Central Florida's Independent Jewish Voice
NEW YORK (JTA) - The first thing Israeli Prime Minister Naftali Bennett said, facing a room full of the leaders of the American Jewish community: "I wish my mom were here."
The son of American immigrants to Israel, Bennett, like his predecessor Benjamin Netanyahu, speaks a fluent, nearly accentless English, and spent years living in the United States as both a child and an adult.
But in other crucial ways, Bennett sounded different from Netanyahu in his first public address to American Jewish leaders as prime minister. The speech, delivered in Manhattan a couple hours after he addressed the United Nations, was given to dozens of heads of the Jewish federation system, leading rabbis and other organizational bigwigs. It was the first time many of them had seen each other since the start of the pandemic.
They received him warmly. In recent years, the relationship between Netanyahu and major American Jewish groups had soured, particularly after he froze an agreement to expand a non-Orthodox prayer space at the Western Wall in Jerusalem in 2017. A month before Netanyahu left office, one of his closest aides said at an Israeli conference that Israel "should be spending a lot more time doing outreach to evangelical Christians than you would do to Jews."
Bennett struck a different tone. Just like he did at the U.N. earlier on Monday, Israel's current prime minister drew a contrast in style from his predecessor without mentioning his name. He talked about how much Israel could learn from American Jews, and how important it was for the two poles of the Jewish community to have a mutually respectful conversation.
"You have our back, and it just means a lot," he said. He added later, "It doesn't mean we're going to agree on everything. We're not. But we're going to talk to each other and we're going to listen to each other."
He also suggested that Israel and American Jewry should enter a new era. For decades, American Jews gave tens of millions of dollars to support Israel's development. Now, Bennett said, Israel is doing fine on its own and should move beyond acting just as a refuge for persecuted Jews.
"Since the inception of Israel, and actually it predates the inception of Israel, Israel has been the project of the Jewish people, but we're doing OK," he said, citing Israel's economy and tech sector. "Now, we have to redesign our relationship."
What that might look like in practice remained vague. Bennett didn't make any concrete promises when it came to enshrining religious pluralism in Israeli policy, an issue that has historically been important to the people he was addressing.

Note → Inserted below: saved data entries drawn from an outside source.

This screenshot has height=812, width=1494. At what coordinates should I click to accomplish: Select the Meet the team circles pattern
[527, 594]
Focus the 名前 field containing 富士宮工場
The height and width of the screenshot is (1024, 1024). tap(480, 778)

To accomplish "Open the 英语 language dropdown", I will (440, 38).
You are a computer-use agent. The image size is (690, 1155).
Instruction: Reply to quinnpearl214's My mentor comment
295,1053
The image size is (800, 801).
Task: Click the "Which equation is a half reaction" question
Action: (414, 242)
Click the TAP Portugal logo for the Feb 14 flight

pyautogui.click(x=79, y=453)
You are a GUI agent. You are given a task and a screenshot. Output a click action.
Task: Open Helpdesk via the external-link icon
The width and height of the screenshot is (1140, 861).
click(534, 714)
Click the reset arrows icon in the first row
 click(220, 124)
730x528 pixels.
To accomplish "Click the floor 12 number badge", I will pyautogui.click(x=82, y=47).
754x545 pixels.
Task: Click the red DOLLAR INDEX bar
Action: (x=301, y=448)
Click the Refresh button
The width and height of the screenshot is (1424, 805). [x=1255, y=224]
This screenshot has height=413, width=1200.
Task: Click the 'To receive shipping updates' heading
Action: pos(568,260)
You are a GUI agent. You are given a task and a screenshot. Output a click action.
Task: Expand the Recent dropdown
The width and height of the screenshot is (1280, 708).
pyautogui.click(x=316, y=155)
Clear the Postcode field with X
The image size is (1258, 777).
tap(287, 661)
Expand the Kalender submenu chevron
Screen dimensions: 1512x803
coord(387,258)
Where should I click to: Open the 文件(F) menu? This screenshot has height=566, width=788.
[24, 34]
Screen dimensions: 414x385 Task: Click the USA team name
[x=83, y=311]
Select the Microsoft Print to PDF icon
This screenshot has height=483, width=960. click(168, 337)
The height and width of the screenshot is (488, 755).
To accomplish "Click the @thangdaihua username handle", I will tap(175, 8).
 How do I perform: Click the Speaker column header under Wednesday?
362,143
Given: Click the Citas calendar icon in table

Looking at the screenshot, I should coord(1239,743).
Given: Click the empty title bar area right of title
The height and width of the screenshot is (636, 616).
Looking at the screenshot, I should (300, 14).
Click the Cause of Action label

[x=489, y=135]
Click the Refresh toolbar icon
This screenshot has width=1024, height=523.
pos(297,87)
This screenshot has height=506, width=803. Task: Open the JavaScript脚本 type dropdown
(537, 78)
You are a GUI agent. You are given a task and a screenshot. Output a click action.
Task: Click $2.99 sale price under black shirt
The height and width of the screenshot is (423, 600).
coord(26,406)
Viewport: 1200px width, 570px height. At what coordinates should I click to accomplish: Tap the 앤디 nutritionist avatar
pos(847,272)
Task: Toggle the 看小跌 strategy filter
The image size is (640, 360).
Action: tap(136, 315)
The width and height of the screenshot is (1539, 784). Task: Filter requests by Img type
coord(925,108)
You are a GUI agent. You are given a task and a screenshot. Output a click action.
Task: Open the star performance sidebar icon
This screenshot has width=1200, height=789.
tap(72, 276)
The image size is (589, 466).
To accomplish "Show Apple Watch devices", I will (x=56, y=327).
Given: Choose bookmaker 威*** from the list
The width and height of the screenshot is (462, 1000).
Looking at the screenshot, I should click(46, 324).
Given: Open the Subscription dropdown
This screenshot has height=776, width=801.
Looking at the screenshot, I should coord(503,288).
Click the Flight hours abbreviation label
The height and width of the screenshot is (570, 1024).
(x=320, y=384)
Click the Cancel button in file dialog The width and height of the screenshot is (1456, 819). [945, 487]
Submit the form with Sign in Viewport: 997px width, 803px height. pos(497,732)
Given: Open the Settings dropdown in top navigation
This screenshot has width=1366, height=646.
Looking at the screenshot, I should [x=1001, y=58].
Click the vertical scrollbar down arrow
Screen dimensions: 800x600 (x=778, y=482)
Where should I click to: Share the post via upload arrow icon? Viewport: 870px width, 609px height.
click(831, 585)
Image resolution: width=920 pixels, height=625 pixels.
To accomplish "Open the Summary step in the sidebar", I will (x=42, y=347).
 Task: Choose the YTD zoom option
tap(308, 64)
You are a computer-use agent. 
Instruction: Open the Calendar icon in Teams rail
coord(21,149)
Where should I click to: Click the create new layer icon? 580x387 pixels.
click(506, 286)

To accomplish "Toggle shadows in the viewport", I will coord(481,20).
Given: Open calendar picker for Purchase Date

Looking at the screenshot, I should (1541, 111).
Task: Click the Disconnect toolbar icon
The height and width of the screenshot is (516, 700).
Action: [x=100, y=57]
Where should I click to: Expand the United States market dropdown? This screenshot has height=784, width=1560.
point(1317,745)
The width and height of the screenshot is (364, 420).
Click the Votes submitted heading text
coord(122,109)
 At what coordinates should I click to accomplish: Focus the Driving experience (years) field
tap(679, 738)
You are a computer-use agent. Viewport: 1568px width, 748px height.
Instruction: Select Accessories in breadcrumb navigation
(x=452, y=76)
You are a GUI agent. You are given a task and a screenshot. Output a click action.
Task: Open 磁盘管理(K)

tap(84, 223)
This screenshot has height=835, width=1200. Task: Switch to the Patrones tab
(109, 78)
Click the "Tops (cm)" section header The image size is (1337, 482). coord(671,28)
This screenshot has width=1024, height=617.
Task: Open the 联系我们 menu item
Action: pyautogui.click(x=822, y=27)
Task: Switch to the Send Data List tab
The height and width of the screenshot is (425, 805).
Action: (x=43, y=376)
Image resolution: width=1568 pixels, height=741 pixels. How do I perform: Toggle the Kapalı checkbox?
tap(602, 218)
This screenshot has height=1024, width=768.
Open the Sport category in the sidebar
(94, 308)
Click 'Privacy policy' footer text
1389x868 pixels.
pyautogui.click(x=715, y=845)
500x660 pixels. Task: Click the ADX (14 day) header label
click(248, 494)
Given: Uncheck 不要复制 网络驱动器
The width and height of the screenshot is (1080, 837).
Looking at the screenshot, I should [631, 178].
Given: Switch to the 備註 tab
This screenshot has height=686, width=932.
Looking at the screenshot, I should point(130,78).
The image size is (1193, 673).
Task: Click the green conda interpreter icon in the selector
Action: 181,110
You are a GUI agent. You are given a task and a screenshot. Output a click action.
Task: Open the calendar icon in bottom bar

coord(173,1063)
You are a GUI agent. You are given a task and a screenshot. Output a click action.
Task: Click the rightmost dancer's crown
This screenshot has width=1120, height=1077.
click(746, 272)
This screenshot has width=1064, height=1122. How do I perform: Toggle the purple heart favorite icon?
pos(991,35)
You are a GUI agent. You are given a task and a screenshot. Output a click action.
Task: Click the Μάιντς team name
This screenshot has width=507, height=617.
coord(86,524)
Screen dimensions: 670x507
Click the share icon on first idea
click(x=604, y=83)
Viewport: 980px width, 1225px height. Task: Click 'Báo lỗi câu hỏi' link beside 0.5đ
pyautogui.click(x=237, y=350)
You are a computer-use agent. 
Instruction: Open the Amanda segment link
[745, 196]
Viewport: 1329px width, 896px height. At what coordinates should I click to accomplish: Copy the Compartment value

He hit the same notes on Iran as Netanyahu, vowing to prevent it from obtaining a nuclear bomb and saying Israel "will not outsource our security to anyone, even to our best friends."
In addition, as in his speech at the U.N., he didn't discuss the Palestinians, and is on record, over and over, opposing the establishment of a Palestinian state, which most American Jews support.
And it was clear that Israel is worried about its standing in the U.S. Both Bennett and Israel's U.N. ambassador, Gilad Erdan, mentioned the attempt by a handful of progressive Congress members to block additional funding for Israel's Iron Dome missile defense system (it ended up passing the House of Representatives by a vote of 420-9, with two members voting "present").
While Bennett said that the episode was "telling" and didn't elaborate on the flap, Erdan was much harsher, saying that the Congress members who opposed Iron Dome were "either ignorant or antisemitic."
For the most part, Bennett seemed happy to forgo policy discussions in favor of a charm offensive. He sought points of commonality with the crowd, talking about everything from how his mom couldn't find American cereal when she moved to Israel to how he was in New York City on 9/11. At the end of the speech, he repeated an anecdote about Israeli politeness (or lack thereof) that had also drawn a laugh from an American audience in Tel Aviv in 2012, at the beginning of his political career.
If he wanted to charm the crowd, it appeared to work. When he ended the speech by saying "I love you," he got a standing ovation.